While grandparents and others are doing the selfless work of giving children stability and a sense of cultural and community belonging, stepping into the role comes with physical, financial, and emotional consequences, impacting their ability to manage their own health and well-being needs.

Common challenges

Grandfamilies can be shining examples of love and resilience – but their unique circumstances mean both children and care givers need support. Chronic caregiver stress isn’t unusual, and because of how these children end up in grandfamilies, they are at risk for mental health challenges as well. They often come into grandfamilies with heavy emotional burdens. Past trauma and abuse can lead to learning difficulties, social, behavioral and health problems, and even PTSD.
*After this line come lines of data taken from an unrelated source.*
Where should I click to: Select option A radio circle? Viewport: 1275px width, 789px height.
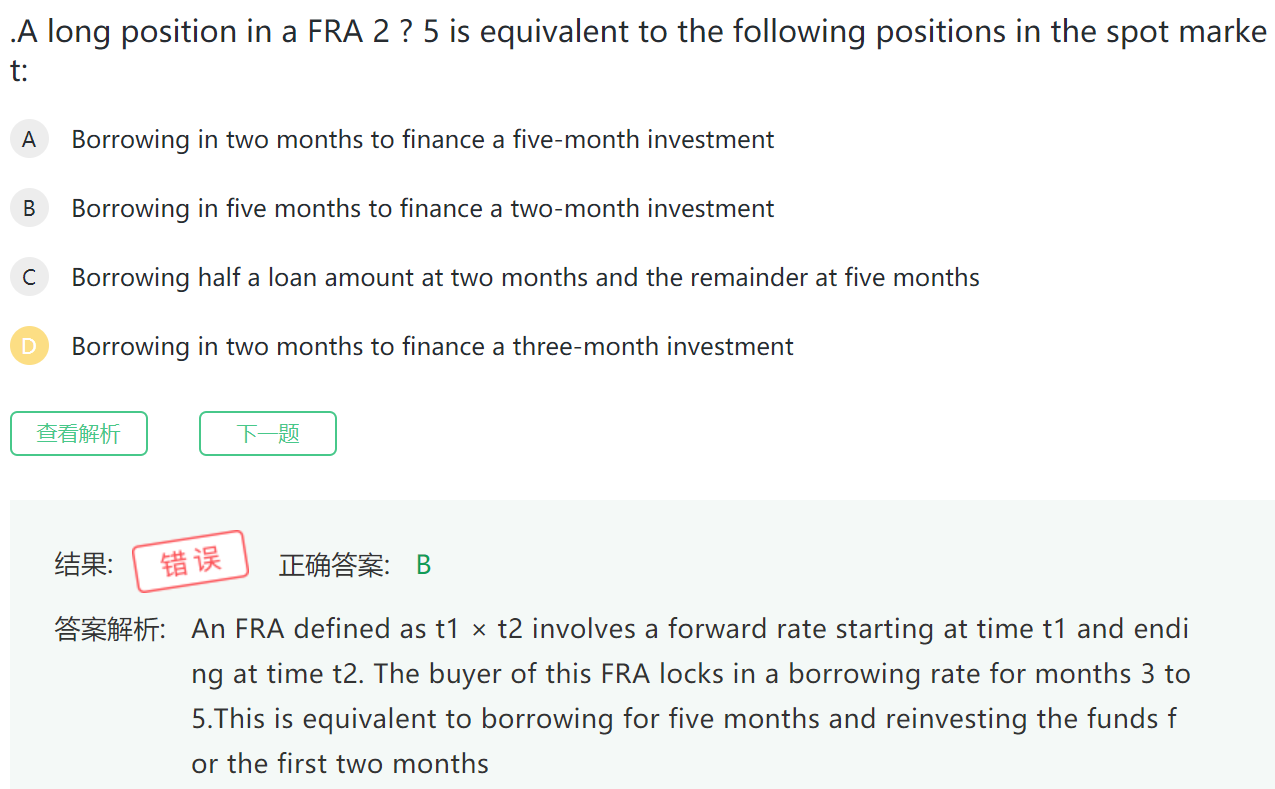coord(29,139)
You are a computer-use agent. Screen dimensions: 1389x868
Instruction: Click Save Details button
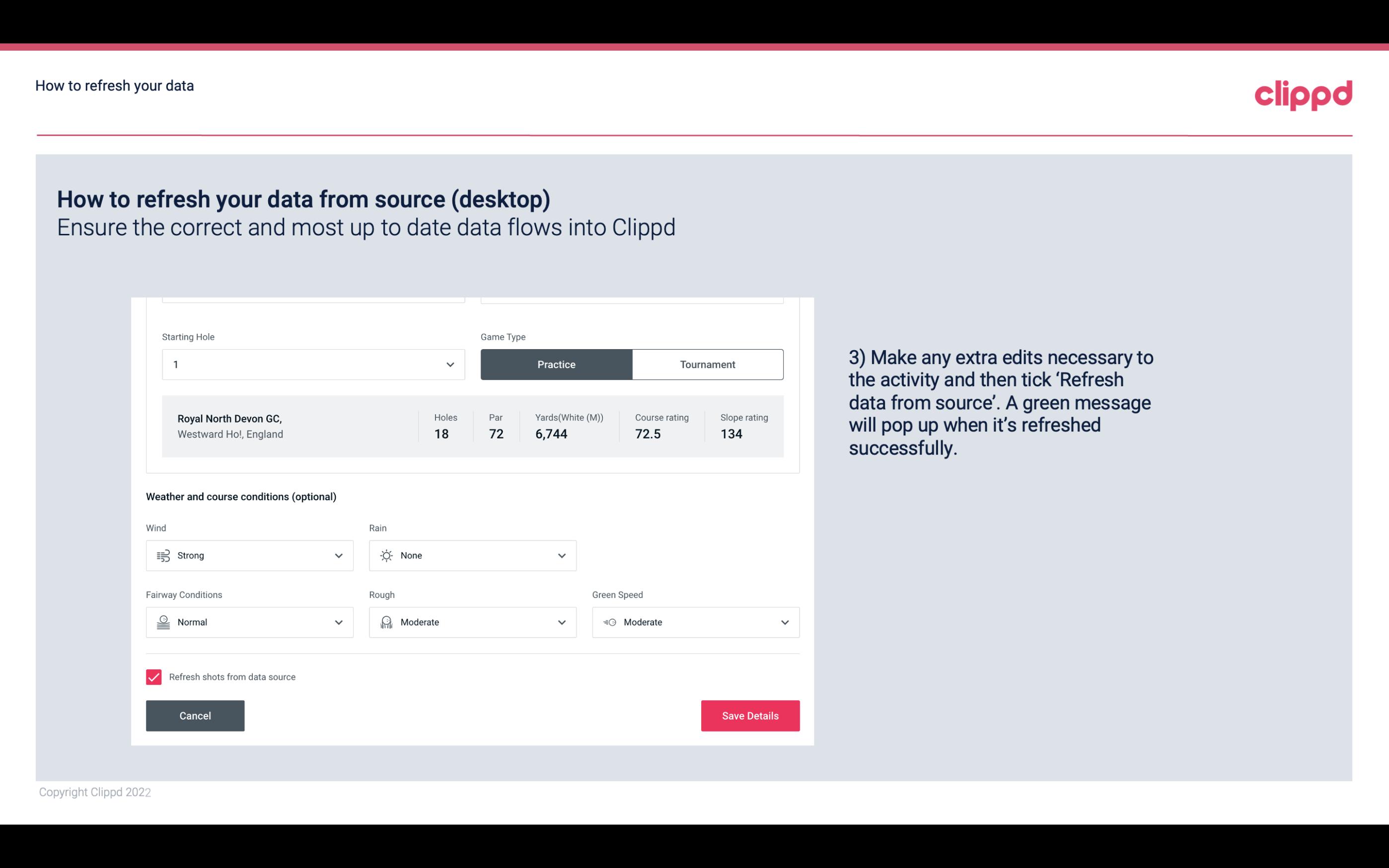coord(750,716)
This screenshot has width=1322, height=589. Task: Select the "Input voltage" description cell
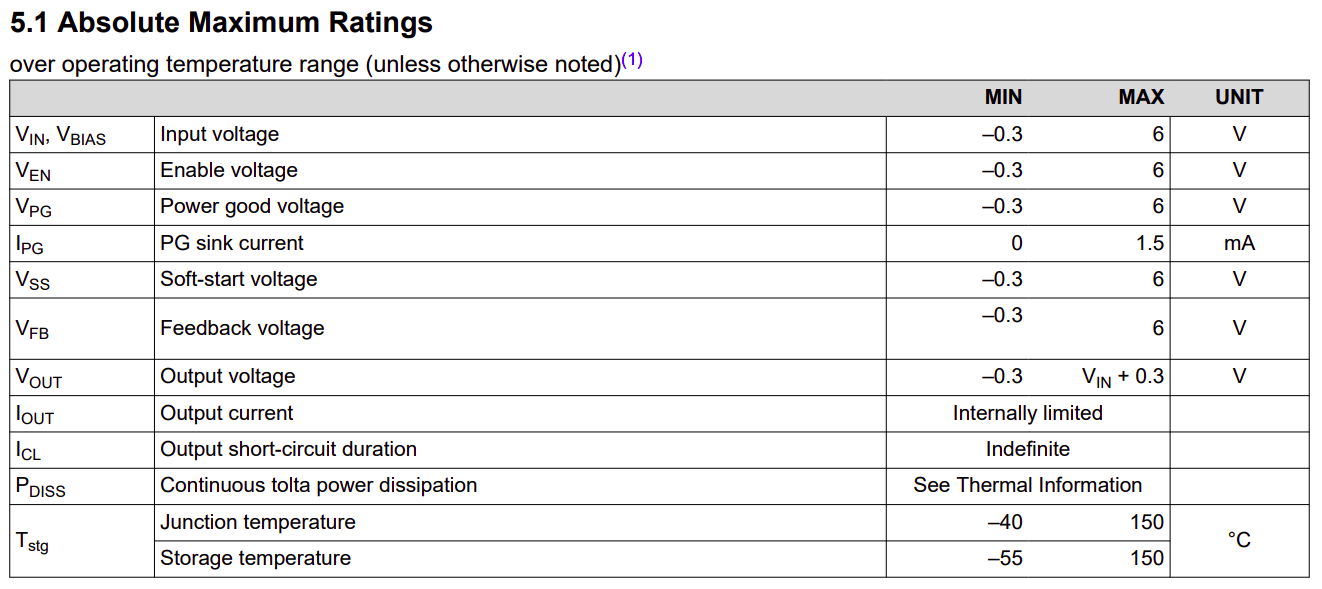[220, 134]
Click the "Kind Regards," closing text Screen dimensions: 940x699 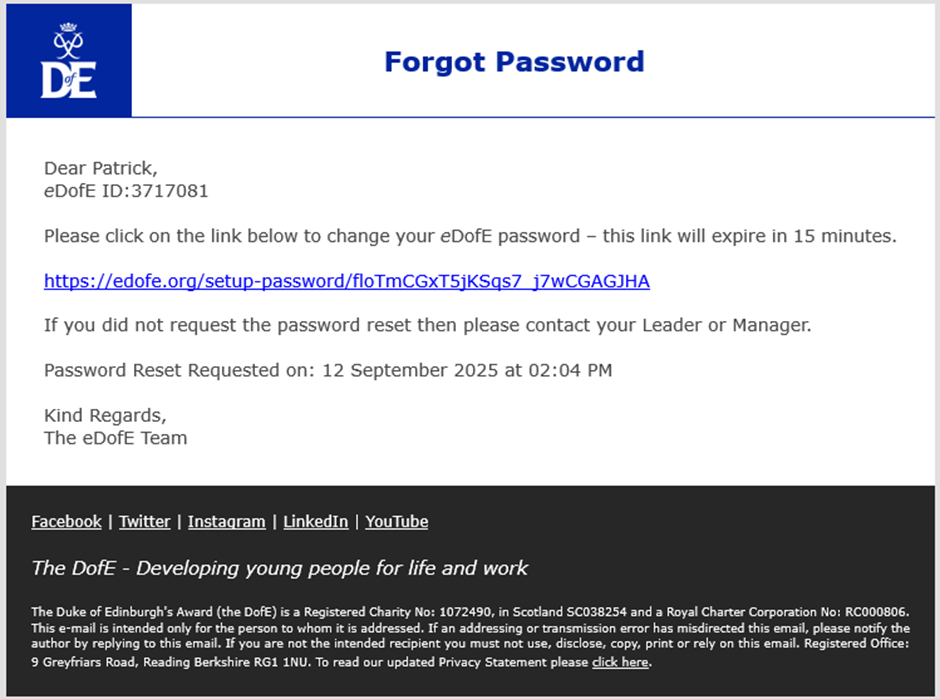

The good news is that when these children grow up with a grandparent or other relative, they do much better than children being raised by non-relatives in the foster care system –including improved emotional and behavioral health outcomes.  When their caregivers have the mental health support they need, there can be a trickle-down effect.

Care for caregivers

For the heads of kinship and grandfamilies, managing their own health and wellness needs along with those of the children in their care can be a difficult balancing act. It may be the last thing that occurs to them, but meeting their own needs has to be prioritized just as much as meeting the needs of those in their care. No one can share from an empty cup.

Caregivers should discuss with their doctors or primary care physicians the lifestyle changes that come with the new role. Simple self-care habits like get enough rest, take time for physical activity, and connect with friends and family can all help.

Support for grandfamilies

For families experiencing financial hardship, the added cost of raising a child can exacerbate an already difficult situation – a very real struggle when 18 percent of grandfamilies live below the poverty line.

In 2018, the Supporting Grandparents Raising Grandchildren Act was enacted, creating a federal advisory council to develop support and make help available and accessible. Committees were formed to address a range of needs, from health care, housing, and behavioral care to financial or legal assistance and more. Training and community-based services are also available.

Stronger families make for stronger communities. When grandfamilies have access to the help and support they need, including for the mental health challenges of both care giver and child, these families can flourish.